You’d think that in 2025 the gender pay gap would be history. But the reality is very different. According to TruckingDive and recent national data, efforts to close the gap - including pay-transparency laws - haven’t delivered meaningful progress. The U.S. saw a small improvement between 2018 and 2022, but since then the momentum has stalled, leaving the gap stubbornly in place.

What the Numbers Actually Show

The current picture is clear: for every dollar a man earns, women take home about 83 cents. And the gap widens with age. By age 42, women earn just 72 cents for every dollar earned by men their age.

The burden grows even heavier for mothers. Women with children earn about 75 cents to the dollar compared with men, while women of color face an even sharper divide - earning around 64 cents for every dollar earned by fathers.
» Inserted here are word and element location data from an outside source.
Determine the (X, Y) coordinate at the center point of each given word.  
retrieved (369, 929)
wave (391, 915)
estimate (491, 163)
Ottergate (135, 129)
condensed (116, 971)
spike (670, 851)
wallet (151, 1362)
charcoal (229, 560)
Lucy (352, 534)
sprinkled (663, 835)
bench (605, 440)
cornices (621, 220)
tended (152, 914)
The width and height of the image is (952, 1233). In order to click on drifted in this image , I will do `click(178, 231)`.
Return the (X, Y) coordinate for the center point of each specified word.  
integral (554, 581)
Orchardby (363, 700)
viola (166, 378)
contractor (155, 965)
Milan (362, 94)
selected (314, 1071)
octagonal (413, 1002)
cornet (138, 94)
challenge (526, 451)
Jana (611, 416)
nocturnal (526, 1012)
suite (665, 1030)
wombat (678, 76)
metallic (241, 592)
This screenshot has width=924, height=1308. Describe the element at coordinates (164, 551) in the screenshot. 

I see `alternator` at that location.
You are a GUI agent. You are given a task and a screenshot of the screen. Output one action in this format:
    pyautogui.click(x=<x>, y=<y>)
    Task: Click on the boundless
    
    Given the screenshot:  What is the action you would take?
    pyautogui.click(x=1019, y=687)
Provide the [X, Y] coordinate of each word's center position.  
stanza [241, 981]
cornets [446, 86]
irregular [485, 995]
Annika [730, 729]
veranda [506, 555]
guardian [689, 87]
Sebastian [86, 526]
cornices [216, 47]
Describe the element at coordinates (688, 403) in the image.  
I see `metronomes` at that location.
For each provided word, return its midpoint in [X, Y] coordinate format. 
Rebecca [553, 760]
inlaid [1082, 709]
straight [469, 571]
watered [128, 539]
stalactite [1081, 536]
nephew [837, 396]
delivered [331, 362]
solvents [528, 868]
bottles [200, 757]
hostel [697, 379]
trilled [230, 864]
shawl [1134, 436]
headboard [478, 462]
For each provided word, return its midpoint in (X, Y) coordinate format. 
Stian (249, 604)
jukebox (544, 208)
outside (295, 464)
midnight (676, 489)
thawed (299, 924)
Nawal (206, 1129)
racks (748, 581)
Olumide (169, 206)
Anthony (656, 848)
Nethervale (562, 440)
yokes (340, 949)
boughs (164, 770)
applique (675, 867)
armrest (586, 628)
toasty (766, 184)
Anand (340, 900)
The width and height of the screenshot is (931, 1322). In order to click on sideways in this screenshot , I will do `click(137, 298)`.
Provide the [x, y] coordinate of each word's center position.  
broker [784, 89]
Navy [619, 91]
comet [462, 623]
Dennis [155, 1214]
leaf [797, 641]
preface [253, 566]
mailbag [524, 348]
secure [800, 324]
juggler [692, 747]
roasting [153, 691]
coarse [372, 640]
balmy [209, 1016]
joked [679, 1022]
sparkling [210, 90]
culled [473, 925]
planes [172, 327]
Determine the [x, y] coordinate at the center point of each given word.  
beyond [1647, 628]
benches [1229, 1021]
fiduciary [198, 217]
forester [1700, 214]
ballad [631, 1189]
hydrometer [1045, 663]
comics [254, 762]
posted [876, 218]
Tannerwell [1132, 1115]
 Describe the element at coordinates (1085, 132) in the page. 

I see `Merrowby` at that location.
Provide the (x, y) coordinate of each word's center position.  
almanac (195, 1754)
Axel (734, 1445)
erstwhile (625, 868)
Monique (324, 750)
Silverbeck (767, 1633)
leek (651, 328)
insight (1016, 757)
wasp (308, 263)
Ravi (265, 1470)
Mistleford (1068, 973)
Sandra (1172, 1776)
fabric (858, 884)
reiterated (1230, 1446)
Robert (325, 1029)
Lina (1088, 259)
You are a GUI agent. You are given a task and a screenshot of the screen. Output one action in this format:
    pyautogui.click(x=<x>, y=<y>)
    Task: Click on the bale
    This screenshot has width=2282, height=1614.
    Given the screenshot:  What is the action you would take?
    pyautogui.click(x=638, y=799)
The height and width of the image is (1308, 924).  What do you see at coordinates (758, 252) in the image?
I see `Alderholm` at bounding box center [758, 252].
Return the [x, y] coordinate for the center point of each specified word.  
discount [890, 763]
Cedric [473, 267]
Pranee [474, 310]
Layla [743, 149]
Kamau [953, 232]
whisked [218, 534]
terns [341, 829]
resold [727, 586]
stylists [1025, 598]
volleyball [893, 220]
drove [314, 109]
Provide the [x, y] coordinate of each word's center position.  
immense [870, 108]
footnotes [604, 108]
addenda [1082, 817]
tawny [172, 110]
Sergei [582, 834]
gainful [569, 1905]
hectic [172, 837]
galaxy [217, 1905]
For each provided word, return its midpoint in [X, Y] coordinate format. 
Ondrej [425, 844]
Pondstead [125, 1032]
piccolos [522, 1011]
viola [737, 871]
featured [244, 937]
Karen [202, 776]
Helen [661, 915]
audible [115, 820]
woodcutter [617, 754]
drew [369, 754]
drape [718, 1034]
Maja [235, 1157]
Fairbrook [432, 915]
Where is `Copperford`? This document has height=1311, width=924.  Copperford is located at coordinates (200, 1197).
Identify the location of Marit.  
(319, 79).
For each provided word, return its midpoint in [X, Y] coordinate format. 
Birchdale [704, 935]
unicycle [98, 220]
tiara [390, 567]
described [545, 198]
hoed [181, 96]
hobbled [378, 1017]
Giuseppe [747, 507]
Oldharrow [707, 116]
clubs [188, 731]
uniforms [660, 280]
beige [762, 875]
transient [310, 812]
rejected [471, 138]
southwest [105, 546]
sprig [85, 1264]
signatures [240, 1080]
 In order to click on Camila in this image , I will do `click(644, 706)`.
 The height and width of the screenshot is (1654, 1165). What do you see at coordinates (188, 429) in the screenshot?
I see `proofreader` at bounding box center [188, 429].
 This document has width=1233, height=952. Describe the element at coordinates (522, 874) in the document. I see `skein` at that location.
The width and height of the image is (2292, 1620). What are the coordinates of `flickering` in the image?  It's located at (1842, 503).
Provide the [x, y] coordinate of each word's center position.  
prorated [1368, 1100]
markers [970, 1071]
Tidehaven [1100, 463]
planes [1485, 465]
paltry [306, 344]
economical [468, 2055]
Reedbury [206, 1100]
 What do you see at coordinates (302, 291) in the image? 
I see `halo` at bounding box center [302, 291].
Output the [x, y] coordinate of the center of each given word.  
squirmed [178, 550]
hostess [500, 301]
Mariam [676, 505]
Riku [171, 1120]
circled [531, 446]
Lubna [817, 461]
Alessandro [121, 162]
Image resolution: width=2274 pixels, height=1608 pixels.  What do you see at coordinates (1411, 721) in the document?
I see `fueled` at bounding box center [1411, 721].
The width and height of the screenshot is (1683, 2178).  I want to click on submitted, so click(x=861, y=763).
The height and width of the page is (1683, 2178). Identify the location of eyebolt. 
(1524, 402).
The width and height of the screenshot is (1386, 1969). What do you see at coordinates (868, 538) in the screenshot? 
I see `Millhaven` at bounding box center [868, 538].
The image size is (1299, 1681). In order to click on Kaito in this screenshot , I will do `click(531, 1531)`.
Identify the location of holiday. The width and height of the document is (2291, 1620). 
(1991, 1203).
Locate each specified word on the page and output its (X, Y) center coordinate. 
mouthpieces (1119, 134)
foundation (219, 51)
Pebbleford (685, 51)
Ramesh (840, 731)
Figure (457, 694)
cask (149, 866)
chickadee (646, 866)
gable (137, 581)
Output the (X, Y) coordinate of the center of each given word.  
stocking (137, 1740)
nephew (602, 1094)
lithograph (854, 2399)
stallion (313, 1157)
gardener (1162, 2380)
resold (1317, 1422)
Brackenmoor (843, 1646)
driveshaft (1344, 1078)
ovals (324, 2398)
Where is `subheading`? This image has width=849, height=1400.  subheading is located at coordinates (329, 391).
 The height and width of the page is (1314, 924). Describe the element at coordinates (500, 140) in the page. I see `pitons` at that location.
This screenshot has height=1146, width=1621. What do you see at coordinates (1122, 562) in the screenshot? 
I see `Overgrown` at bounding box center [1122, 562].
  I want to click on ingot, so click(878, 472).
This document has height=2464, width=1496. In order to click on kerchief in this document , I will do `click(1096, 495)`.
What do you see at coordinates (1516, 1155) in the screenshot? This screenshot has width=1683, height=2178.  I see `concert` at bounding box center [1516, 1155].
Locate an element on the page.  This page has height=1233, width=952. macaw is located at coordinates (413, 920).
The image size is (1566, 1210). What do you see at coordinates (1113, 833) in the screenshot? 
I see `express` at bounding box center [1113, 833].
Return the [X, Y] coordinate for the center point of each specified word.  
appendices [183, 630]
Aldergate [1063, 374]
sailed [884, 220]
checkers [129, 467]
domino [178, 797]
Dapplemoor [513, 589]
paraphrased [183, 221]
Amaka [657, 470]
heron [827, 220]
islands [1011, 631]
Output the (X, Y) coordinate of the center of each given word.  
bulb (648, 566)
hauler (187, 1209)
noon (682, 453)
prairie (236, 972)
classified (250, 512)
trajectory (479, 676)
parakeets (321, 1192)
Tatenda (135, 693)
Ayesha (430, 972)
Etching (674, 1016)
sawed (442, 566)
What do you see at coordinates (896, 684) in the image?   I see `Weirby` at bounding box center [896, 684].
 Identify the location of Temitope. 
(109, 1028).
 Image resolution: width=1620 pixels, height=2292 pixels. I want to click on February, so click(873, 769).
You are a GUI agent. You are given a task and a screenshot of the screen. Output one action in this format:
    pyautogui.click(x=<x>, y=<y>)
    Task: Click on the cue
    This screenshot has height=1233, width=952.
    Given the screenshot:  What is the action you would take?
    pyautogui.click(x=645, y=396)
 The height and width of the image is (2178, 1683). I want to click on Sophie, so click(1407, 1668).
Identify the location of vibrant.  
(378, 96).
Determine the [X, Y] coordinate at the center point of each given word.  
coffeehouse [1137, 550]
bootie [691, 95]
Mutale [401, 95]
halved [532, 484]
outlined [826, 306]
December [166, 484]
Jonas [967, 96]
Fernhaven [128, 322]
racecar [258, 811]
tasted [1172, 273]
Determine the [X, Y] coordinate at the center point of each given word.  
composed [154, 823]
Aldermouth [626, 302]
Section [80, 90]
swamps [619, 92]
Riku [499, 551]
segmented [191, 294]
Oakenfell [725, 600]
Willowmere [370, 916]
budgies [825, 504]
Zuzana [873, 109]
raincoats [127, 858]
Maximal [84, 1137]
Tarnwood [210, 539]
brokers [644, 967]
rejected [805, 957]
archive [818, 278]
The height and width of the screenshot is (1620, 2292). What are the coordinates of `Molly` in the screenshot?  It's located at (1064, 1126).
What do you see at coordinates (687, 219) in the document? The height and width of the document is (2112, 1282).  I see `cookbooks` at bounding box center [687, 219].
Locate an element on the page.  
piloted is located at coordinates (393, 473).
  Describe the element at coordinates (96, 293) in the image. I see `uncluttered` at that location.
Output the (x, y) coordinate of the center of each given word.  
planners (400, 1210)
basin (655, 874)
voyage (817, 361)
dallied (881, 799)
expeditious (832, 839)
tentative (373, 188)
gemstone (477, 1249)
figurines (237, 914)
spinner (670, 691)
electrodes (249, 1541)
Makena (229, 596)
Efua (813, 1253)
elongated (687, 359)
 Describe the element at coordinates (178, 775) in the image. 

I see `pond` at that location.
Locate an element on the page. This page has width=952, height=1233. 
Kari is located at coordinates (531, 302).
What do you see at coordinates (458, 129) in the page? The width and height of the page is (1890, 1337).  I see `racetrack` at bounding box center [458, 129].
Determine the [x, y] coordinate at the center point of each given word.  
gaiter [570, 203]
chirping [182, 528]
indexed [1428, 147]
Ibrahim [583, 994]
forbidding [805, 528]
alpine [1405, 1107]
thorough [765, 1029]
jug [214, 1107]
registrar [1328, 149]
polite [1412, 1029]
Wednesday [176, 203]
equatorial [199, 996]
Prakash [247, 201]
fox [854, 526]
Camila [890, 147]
Meanwhile, fatherhood has the opposite effect for men. Fathers typically earn about 2% more than men without children - a reflection of long-standing workplace biases.

Women entering the job market today are closing the gap faster than previous generations, helped by transparency laws and more open salary discussions. But for working mothers, women with limited flexibility, or those passed over for leadership roles, progress remains slow. Even additional education doesn’t guarantee equal pay. In many workplaces, the pipeline to leadership still favors men.

What It Will Take to Close the Gap

Meaningful solutions do exist - but they require consistent enforcement, not just legislation on paper. The Paycheck Fairness Act, introduced by U.S. Rep. Rosa DeLauro and U.S. Senator Patty Murray, aims to strengthen protections for women by empowering them to challenge pay discrimination and hold employers accountable.

The Act supports pay transparency, protects employees who discuss compensation, and prevents companies from using pay history in hiring decisions - a practice that often locks women into lower earnings over time.

Equal pay also benefits employers. Companies that compensate fairly report better retention, higher morale, and stronger long-term performance. Many women leave jobs not because of the workload or culture, but because they discover they’re being paid significantly less than their male counterparts.

The gender pay gap is both structural and historical - but it doesn’t have to be permanent. In 2025, equal pay should not be aspirational. It should be the standard. Pay should reflect skills, contributions, and performance - never gender. If businesses, lawmakers, and employees push in the same direction, the gap can finally begin to close.